Les puristes conseillent de ne visiter un musée que pour deux ou trois œuvres dont on sait qu’elles s’y trouvent. Et de snober toutes les autres en attendant de tomber sur celle qu’on cherche.
C’est compter sans le hasard. Sans l’émerveillement de l’œil, le choc d’un tableau croisé au détour d’une salle à priori anodine. La galerie des collections permanentes de Beaubourg est ainsi faite qu’elle entrecroise dans un même champ de vision des œuvres très différentes et l’on peut s’amuser à passer de l’une à l’autre au gré des regards perdus. Je crois traverser un couloir sans intérêt pour rejoindre un tableau connu (dont je ne me souviens plus, pour le coup !), quand quelque chose arrête mon pas, à ma droite.
Une immense toile noire, entièrement noire, d’un noir pur, intense, fabuleux. Je m’arrête, béate, surprise, happée. Un rapide coup d’œil sur le petit carton m’informe qu’il s’agit d’un monochrome de Soulages. Tétanisée, je reste debout, à quelques mètres de la toile qui m’absorbe littéralement dans ce noir subjuguant. Et pourtant, ce n’est « que » du noir.
Mais quel noir ! Il est presque lumineux. De ces noirs qui irradient une sorte de lumière venue de nulle part, quelque chose d’infini qui sourd d’entre les rais parallèles tracés au grattoir dans la matière. Il n’y a pas l’ombre d’un reflet de projecteur, pas une once de blanc, ni d’aucune couleur. Que du noir. Et pourtant une incompréhensible sensation de lumière inonde l’ensemble.

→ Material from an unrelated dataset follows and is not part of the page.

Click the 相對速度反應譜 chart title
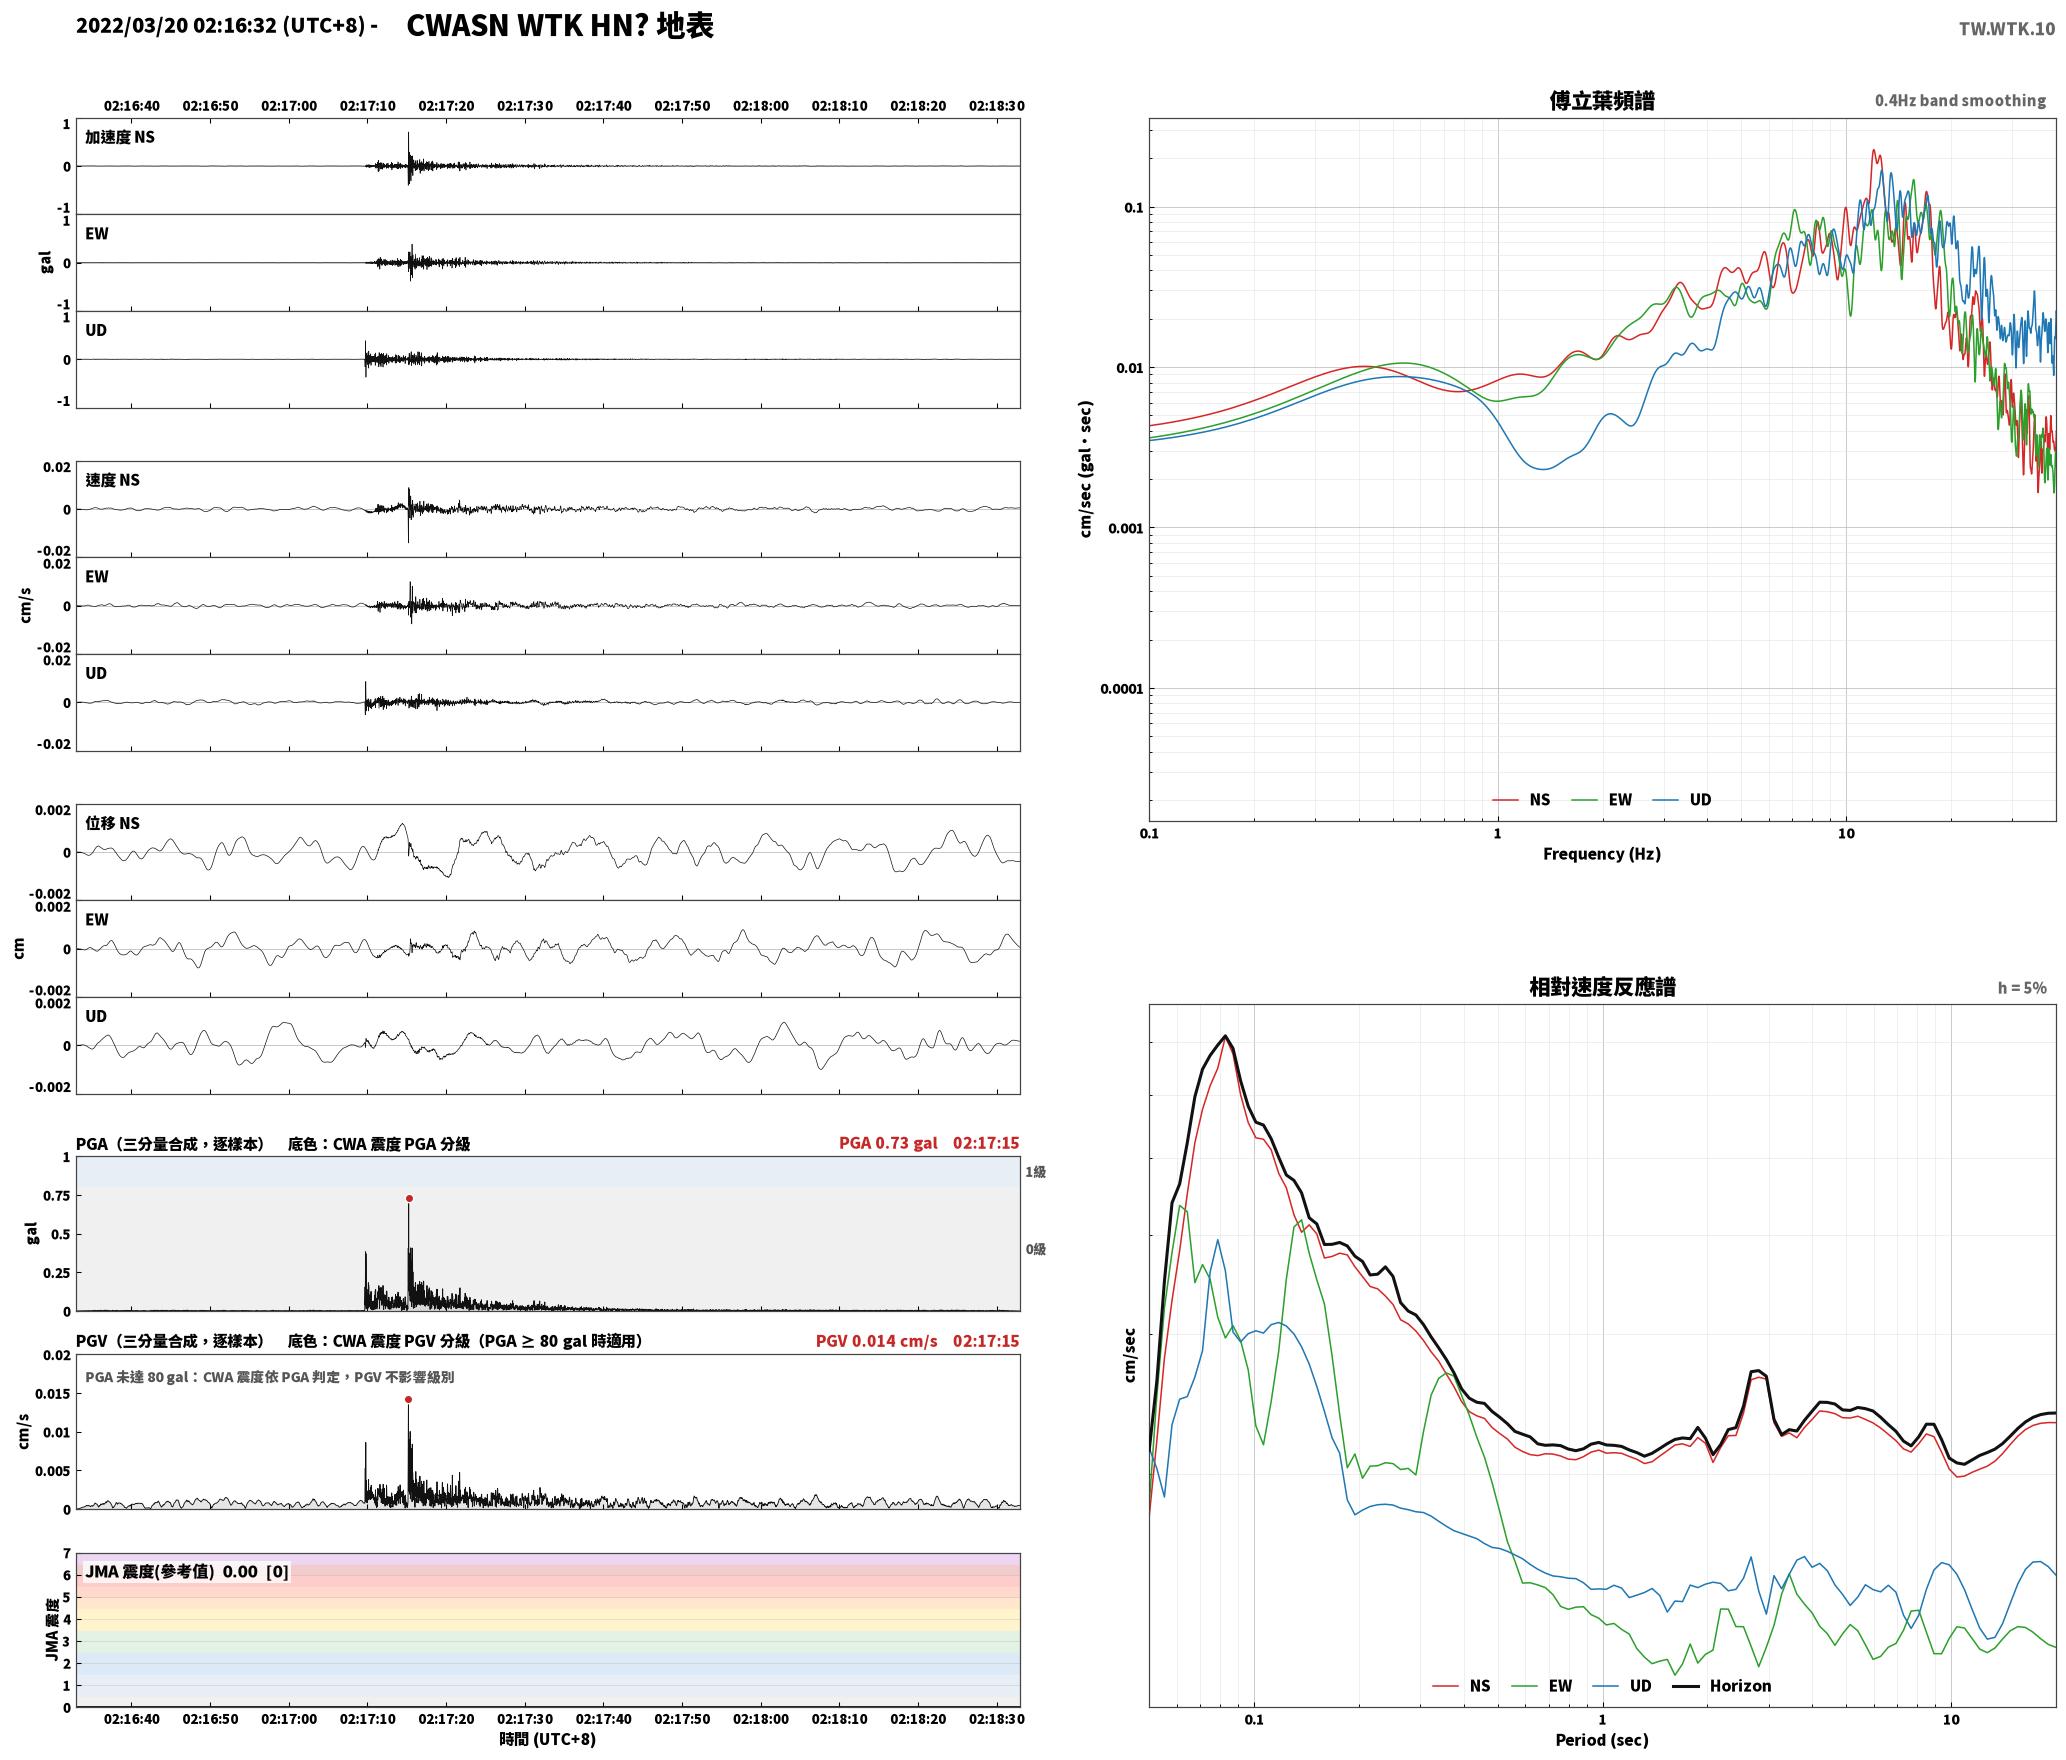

Du coin de l’œil, je perçois le mouvement du gardien de la salle qui s’apprêtait à traverser entre Soulages et moi et qui s’est ravisé en me voyant. Nos regards se croisent, une fraction de seconde, il sourit et me contourne afin de ne pas perturber ma contemplation. Je suis seule dans la salle ; le monochrome noir de Soulages attire beaucoup moins que le bleu de Klein…
Dix minutes plus tard, le gardien reparaît, faisant sa ronde en sens inverse. Je n’ai pas bougé. Et il sourit à nouveau, de cet air complice et comblé des personnes qui se découvrent un préféré commun.